Ayer, 25 de diciembre, me pregunté a boca de jarro cómo podía yo haber escrito el primer párrafo de esta entrada en mi diario. La que se publica hoy, pero que llevo días escribiendo, porque implica la memoria y el tiempo. Nada fácil la tarea si una quiere hallar el hilo de Ariadna que me conduzca a la verdad. La verdad de mi vida. ¿Cuál es la verdad de mi vida? ¿El sentido?

Cristo, mi liberador. ¿Cómo pude decir lo que dije si encontré a Cristo, si soy una mujer elegida por Dios, que me regaló la fe, me salvó del laberinto, del abismo, me hizo tener esperanza, hizo una criatura nueva de mí, y me demostró que no existe la muerte? Ya di la respuesta más arriba. Falta de fe. La duda no deja de existir latente en personas de fe. Por eso hay que rezar y pedirle a Dios que aumente nuestra fe.

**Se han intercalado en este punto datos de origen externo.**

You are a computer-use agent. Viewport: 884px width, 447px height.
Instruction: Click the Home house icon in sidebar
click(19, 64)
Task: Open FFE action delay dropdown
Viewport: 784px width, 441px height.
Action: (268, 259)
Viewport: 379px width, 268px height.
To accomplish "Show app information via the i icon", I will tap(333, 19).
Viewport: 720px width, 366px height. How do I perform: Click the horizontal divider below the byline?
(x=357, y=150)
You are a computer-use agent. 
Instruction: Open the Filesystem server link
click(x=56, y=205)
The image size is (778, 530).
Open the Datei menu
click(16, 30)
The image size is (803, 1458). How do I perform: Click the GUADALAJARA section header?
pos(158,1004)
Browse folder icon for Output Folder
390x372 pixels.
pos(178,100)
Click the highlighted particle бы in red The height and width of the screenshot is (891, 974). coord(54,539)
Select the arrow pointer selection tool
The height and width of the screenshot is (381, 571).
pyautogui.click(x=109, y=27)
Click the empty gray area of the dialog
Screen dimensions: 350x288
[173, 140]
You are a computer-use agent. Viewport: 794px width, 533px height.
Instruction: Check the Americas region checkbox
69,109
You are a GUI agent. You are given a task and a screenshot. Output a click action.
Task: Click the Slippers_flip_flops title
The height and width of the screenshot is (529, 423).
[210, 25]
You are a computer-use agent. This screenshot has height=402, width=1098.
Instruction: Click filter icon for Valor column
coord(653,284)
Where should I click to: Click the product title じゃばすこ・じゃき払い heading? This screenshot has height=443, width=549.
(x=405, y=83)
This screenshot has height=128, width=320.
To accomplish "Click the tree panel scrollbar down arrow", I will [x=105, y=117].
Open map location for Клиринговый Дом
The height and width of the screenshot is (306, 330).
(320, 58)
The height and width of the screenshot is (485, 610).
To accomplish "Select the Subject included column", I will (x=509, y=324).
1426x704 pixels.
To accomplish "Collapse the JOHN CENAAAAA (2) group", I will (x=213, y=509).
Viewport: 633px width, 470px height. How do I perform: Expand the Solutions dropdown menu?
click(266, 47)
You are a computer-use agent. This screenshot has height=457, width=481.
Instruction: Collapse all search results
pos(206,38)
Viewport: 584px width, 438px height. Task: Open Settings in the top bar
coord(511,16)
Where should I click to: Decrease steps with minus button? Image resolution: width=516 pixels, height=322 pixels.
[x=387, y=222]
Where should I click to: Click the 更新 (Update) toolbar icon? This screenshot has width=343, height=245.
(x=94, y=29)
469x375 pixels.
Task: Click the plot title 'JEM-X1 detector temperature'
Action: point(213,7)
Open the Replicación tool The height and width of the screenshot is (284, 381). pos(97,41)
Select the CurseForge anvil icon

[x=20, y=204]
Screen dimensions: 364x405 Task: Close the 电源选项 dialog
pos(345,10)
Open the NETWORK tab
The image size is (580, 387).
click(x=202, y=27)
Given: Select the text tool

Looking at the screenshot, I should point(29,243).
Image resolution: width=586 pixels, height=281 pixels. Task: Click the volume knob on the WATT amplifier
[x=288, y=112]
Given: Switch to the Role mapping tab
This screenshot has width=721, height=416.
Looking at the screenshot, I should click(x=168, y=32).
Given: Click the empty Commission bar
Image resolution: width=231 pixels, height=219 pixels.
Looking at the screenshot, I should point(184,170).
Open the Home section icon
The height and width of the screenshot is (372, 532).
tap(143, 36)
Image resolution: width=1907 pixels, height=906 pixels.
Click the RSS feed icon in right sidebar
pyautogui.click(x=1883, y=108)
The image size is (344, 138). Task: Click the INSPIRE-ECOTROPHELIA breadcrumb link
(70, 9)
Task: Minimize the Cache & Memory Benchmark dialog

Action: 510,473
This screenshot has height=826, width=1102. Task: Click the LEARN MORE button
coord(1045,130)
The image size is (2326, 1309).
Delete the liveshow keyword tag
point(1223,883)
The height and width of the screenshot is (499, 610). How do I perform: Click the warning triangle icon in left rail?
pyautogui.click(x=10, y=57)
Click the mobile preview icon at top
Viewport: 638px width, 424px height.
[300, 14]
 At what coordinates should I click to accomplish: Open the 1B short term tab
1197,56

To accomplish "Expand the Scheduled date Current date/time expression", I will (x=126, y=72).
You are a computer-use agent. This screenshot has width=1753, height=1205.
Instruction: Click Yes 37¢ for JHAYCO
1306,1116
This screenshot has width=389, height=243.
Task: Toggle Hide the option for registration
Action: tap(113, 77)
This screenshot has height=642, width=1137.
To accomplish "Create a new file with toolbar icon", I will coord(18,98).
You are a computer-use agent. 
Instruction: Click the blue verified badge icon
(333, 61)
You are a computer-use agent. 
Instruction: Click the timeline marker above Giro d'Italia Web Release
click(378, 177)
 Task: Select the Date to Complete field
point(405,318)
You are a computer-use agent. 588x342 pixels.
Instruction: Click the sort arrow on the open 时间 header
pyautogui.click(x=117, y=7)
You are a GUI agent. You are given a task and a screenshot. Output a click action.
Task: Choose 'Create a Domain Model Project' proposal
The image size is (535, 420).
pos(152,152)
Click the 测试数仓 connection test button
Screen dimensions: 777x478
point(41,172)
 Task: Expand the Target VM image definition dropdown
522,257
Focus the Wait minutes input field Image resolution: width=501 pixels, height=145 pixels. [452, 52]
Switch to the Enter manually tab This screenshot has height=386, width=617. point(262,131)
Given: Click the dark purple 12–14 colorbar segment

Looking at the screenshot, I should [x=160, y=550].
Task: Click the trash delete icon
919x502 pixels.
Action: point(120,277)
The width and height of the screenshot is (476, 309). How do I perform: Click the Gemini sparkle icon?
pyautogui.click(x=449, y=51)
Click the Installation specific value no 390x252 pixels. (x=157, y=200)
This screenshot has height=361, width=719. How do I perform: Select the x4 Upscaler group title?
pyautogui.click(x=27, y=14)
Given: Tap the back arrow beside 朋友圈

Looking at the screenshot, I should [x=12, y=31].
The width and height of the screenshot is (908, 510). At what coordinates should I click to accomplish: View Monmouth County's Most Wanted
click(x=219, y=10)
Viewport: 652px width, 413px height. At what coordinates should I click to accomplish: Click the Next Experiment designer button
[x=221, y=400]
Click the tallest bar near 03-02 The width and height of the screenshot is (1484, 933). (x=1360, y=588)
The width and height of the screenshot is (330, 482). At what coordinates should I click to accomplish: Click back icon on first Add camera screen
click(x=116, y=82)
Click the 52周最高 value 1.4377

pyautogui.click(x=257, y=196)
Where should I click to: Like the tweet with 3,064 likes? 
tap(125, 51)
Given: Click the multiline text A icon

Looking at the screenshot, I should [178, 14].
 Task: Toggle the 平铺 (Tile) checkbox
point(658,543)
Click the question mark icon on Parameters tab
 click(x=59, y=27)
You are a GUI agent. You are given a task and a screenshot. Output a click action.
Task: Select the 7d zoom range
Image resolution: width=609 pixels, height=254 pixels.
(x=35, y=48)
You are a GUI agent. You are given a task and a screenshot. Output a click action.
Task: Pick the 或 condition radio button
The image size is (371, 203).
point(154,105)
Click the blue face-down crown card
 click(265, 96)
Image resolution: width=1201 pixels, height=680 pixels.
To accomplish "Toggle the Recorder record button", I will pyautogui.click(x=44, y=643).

Si sufrimos es por algo misterioso que no quiero, no puedo entender ni explicar, pero sí sé que en lo oculto es por y para algo. Inexplicablemente el sufrimiento redime, es algo sagrado. Poseo esta riqueza que es la fe, la presencia de Dios en mí. Por eso, me afinco en mi presente, permitiendo los momentos de nostalgia cuando lleguen, pero consciente de que el pasado no vuelve. Nada vuelve. Y así seguiré caminando, vulnerable y con la consciencia y las cicatrices de todo lo que he sufrido, pero segura de que mis pasos me conducen a puerto seguro y que todo lo puedo en Cristo que me fortalece.

Plegaria:

Dios que eres amor incondicional, aumenta mi fe.